Décrivez vos antécédents et votre expérience dans l’industrie, et expliquez comment ils vous aideront à contribuer au conseil d’administration de la SOCAN?
Récipiendaire de plusieurs prix de la SOCAN, dans la catégorie « musique de télévision », Laurent Guardo œuvre dans ce domaine depuis plus de 30 ans.
Ses principales réalisations sont pour la Société Radio-Canada, ainsi que pour RDI. Pendant plusieurs années, il a signé pratiquement toutes les musiques des émissions d’information de ces deux chaînes.
Dans le domaine de la chanson, il a composé et réalisé la musique de trois albums, interprétés par Daniel Lavoie. Il signe également les textes du premier : « La Licorne Captive ».
Après quelques années aux conseils de la SODRAC et de la SPACQ, où il a beaucoup appris, il a le désir de continuer à mettre le fruit de son expérience au service de l’ensemble des créatrices et créateurs qui travaillent dans son domaine, dans le but d’améliorer les conditions d’exploitation des œuvres et les perceptions de droits d’auteur. Son expérience concrète et pratique dans le domaine de la musique à l’image et de la chanson, fait de lui votre fervent défenseur.

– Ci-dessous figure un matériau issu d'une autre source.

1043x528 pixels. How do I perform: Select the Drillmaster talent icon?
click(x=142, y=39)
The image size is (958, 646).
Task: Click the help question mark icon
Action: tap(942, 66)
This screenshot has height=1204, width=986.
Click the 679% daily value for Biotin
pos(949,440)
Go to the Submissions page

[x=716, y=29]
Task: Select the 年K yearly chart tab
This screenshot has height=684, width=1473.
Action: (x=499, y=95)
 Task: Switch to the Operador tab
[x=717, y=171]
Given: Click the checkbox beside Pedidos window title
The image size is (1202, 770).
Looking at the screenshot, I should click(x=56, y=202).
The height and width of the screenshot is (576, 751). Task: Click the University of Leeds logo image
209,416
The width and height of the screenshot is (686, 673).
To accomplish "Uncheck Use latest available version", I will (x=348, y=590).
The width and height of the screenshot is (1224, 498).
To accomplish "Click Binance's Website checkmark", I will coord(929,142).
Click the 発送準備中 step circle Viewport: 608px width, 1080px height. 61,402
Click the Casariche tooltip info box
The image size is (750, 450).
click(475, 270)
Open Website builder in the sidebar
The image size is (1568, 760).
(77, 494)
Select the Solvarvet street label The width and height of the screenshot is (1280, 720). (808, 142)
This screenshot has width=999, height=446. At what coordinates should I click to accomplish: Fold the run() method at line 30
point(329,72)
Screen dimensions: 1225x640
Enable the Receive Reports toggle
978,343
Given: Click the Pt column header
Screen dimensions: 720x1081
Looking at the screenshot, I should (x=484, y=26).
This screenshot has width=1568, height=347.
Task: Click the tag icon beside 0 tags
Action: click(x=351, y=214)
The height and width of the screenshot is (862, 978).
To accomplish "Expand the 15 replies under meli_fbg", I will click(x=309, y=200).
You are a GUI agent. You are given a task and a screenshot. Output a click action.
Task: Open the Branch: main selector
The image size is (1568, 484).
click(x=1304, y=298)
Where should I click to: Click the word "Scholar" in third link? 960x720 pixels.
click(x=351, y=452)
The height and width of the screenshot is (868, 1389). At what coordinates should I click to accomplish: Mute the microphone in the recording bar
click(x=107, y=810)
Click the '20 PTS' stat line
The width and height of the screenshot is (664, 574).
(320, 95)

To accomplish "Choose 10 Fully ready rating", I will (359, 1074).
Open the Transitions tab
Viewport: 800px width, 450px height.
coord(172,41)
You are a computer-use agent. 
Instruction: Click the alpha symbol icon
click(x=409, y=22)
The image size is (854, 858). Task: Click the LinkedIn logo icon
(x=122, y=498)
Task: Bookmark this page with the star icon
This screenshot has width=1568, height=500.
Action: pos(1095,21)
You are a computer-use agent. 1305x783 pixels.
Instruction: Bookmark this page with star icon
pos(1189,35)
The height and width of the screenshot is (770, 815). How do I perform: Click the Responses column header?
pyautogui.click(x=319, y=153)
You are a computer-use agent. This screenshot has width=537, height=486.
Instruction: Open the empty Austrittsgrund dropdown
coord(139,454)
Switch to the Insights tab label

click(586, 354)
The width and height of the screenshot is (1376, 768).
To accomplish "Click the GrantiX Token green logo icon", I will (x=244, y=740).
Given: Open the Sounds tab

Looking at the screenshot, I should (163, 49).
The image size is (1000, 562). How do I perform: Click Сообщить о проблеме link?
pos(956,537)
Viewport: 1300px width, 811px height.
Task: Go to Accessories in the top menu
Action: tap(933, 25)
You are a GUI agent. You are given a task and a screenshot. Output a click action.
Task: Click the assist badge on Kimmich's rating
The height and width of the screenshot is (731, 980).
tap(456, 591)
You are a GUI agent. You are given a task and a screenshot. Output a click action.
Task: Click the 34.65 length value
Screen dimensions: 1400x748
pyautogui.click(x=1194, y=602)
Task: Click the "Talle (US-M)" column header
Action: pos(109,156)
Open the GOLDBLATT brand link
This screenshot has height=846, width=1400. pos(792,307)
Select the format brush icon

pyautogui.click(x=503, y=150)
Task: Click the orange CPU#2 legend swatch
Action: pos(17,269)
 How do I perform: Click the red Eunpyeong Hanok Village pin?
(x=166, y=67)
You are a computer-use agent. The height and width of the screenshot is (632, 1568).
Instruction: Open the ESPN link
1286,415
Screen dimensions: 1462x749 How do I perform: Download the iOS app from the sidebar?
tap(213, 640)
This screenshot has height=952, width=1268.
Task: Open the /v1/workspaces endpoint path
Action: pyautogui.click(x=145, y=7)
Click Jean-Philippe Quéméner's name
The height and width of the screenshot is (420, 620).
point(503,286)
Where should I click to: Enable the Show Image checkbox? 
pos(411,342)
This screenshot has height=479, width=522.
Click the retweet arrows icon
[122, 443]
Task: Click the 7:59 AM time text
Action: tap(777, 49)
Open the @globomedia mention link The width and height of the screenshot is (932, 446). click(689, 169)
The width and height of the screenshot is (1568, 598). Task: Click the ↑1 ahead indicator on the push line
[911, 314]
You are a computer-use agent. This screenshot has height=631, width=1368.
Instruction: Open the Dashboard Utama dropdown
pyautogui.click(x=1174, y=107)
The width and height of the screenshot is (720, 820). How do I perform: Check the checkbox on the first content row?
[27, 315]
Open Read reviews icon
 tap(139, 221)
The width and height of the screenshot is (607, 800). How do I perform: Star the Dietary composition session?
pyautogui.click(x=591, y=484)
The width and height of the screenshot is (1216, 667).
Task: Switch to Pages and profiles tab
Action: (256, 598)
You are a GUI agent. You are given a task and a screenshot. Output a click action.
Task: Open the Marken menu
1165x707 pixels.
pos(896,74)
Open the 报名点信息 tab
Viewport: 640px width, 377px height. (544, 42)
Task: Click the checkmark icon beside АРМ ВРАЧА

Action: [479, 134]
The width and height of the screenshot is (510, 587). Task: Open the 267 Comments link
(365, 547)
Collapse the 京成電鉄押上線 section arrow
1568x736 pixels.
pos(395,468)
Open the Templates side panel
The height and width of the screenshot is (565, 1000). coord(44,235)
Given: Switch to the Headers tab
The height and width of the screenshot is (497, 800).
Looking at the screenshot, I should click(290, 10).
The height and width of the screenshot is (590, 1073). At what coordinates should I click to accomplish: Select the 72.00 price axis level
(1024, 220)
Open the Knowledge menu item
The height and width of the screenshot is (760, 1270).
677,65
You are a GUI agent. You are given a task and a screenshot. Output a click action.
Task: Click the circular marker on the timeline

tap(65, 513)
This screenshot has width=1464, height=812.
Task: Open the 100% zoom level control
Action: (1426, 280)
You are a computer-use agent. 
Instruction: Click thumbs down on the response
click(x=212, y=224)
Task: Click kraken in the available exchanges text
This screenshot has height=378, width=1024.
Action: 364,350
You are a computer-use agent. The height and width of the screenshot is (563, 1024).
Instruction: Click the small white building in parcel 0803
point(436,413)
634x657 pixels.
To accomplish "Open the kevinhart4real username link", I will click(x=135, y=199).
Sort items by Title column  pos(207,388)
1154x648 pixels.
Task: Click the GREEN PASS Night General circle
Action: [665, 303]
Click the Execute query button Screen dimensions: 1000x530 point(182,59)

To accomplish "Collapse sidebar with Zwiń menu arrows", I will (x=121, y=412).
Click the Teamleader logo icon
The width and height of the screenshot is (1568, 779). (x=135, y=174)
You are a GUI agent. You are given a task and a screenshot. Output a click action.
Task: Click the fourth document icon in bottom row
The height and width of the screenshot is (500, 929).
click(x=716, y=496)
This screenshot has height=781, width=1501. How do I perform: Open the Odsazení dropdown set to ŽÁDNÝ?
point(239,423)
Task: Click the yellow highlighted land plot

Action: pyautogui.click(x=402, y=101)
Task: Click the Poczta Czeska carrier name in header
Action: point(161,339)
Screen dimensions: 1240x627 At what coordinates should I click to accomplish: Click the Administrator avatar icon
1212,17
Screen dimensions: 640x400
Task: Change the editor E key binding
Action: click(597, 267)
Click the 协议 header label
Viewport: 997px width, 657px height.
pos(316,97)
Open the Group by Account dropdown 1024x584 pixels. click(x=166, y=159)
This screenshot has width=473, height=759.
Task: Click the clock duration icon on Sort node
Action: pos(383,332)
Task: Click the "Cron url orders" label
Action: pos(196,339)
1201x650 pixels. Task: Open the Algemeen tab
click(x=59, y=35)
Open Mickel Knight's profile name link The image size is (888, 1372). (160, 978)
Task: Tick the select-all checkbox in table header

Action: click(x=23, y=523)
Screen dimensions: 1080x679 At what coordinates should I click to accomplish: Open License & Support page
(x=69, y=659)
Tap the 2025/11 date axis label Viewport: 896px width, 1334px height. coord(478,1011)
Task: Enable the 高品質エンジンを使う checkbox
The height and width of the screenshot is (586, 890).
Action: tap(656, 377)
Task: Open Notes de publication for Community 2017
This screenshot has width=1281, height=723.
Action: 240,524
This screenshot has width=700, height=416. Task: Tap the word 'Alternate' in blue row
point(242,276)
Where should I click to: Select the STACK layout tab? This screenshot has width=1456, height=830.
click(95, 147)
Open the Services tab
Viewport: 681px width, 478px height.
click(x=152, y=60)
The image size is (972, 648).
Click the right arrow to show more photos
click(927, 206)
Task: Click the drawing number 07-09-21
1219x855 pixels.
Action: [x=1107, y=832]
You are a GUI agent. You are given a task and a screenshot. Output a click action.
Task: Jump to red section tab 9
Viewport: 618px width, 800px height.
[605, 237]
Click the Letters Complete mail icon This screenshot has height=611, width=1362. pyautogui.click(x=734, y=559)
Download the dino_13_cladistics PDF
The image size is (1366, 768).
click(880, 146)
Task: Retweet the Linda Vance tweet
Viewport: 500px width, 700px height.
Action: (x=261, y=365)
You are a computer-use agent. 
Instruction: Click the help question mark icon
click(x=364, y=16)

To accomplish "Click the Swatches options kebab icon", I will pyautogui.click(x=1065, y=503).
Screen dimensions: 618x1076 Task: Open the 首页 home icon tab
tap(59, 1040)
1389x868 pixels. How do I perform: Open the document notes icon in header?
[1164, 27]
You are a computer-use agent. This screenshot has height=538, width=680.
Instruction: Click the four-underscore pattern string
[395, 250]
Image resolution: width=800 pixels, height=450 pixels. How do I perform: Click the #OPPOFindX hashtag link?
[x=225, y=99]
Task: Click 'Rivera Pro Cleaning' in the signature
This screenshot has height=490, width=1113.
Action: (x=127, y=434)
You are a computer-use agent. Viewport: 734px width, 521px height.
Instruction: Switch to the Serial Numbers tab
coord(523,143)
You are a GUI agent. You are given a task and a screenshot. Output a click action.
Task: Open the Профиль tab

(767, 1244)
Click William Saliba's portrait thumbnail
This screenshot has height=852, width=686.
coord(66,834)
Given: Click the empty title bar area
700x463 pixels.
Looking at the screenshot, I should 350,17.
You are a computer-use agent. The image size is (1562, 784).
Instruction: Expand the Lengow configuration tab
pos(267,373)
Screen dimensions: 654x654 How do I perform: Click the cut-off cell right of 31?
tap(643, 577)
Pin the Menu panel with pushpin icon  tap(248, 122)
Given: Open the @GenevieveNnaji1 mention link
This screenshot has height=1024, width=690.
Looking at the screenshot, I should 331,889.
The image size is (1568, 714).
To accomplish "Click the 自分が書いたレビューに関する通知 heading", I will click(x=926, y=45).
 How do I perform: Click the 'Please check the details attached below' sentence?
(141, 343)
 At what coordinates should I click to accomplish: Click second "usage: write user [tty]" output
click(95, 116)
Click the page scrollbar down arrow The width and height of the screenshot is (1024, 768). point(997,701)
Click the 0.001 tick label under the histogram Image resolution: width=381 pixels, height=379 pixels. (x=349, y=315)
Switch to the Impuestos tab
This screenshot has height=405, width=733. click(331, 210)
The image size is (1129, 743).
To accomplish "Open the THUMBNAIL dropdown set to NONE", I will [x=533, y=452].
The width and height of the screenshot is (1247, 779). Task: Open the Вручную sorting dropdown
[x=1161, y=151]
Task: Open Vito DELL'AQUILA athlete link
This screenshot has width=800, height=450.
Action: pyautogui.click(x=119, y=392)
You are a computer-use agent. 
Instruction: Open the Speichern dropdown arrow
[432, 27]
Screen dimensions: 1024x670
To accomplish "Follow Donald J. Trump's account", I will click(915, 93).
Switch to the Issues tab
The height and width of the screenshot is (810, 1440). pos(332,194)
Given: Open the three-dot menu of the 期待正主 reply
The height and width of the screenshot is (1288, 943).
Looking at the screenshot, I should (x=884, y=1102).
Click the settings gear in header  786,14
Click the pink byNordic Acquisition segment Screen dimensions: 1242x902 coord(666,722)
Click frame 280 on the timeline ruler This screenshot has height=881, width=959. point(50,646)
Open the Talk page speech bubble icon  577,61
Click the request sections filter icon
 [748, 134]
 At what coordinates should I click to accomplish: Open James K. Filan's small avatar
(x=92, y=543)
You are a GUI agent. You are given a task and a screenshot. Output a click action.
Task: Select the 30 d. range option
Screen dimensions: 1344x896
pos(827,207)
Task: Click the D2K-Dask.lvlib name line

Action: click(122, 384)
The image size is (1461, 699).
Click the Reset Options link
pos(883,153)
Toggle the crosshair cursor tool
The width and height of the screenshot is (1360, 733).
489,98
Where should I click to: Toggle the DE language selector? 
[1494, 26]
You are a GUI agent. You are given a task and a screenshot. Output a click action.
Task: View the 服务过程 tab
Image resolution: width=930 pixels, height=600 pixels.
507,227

À votre avis, quelles seront les questions les plus importantes pour les membres de la SOCAN au cours des trois prochaines années ?
Pour permettre aux créateurs/créatrices de vivre de leur art, les défis ne manquent pas. Il est important de trouver des solutions nouvelles pour que les plateformes de musique en ligne puissent générer des revenus décents à celles et ceux qui créent le contenu. Il faut que nos solutions soient réalistes, intelligentes, et attrayantes. Un lobbying est essentiel pour pousser ces plateformes à revoir les algorithmes de répartitions, et aussi pour ajouter la possibilité aux utilisateurs d’acheter les œuvres en téléchargement. Entre trois millièmes de sous et dix sous, nous parlons d’un rapport de 3 000. Donc, le « streaming » a divisé nos revenus par au moins un facteur de 3000. Il est impératif de convaincre ces plateformes d’ajouter un bouton « buy it now » pour améliorer la situation de façon substantielle, ainsi que de revoir les algorithmes par utilisateur, pour des répartitions plus équitables. Il faut continuer à œuvrer pour que notre répertoire francophone trouve de nouveaux moyens de diffusions, pour qu’il retrouve ses lettres de noblesse. Évidemment, l’intelligence artificielle nous plonge dans une infinité de dilemmes et de problèmes sur lesquels il faut se pencher avec la plus grande attention, pour trouver des solutions concrètes pour éviter l’extinction de notre art.